Deshaun Watson came out of the tunnel at NRG Stadium in Houston – in uniform for a regular season game for the first time in 700 days – and stopped near the corner of the end zone. He looked down at the navy blue paint on his feet, cracked his neck, made the sign of the cross, looked up and pointed at the sky, beat his chest twice and moved up the side of the Brown.
By then the boos were raining down – before a big cheer came, coming from the few in the stands, the sound went out. It was a little less than an hour before kickoff.
Watson continued up the field towards center Hjalte Froholdt, shaking hands with his teammate. As he prepared to take a leap, he saw the owners of both teams 10 yards away. So he swung over to give his old boss, Houston’s Cal McNair, a handshake and a half-hug, while nodding and acknowledging his current manager, Cleveland’s Jimmy Haslam, and retreating back to Froholdt for a warm-up up.
But the most remarkable thing, and perhaps symbolic of this strange Sunday, was what happened just to the left of Haslam. MacNeil’s wife, Hannah, stood. She was wearing purple cleats, part of the NFL’s My Cause My Cleats campaign, which featured the logos of the Houston Area Women’s Center, a facility that serves local victims of sexual and domestic violence. She also wore a purple dress, as a sign of solidarity with those women.
As Watson approached her husband, she subtly turned back on the back quarter. My understanding is that it was not an accident.

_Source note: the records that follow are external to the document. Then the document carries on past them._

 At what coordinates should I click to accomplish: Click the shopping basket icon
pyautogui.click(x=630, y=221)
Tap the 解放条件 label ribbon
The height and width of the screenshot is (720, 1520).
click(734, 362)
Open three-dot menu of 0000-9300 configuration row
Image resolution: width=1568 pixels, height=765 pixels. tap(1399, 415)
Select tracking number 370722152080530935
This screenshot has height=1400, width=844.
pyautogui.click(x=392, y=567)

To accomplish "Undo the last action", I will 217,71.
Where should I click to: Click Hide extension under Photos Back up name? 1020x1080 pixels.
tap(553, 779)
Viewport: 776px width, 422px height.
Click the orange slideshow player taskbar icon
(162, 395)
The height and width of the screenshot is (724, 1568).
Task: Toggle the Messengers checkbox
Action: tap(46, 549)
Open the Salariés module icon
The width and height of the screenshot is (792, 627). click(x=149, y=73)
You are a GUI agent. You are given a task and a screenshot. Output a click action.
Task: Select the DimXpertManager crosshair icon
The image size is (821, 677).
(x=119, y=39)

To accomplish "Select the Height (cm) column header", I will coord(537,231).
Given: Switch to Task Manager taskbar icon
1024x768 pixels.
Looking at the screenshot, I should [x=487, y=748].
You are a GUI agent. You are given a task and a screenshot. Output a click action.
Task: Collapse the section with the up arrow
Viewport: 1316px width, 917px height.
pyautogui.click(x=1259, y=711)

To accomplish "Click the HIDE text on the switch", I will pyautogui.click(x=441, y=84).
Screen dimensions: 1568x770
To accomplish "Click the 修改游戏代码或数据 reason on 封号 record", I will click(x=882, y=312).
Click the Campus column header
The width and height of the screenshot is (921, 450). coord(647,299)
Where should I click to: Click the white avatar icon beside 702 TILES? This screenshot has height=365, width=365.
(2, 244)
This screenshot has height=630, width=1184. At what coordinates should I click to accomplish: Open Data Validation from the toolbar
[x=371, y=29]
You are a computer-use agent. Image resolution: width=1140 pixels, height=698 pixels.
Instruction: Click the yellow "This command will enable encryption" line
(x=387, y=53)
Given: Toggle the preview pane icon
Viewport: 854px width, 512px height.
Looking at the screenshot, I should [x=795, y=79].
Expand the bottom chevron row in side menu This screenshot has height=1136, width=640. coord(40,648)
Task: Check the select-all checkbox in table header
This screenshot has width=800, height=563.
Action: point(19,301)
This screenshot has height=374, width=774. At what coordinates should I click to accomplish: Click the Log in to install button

When I later asked the McNairs about Watson, both politely declined to comment. But Hannah had made a point. She delivered the vision that will stick with me the most from the afternoon when the disgraced star, accused by more than two dozen women of sexual harassment and assault, and serving an 11-game suspension, returned to the NFL.
Some in attendance at the half-empty stadium tried to make a point, as did Hannah McNair. Others, from Houston and Cleveland, came to show support for Watson, believing that with the legal process complete, he should be able to move on. Many others, it seemed, were just for a football game, and not a morality play. And Watson was there to play football.
How did it play? Well, he and the Browns got out of here with a 27-14 win. But that’s just a small part of a complicated story that unfolded Sunday in Houston.
It’s hard to believe we’re nearing the final month of the regular season, but here we are and we’ve got a lot to do as we look back at Week 13 in this week’s MMQB. Within the column, there is…
• Joe Burrow on an unselfish Bengals team staking his claim among the AFC’s elite.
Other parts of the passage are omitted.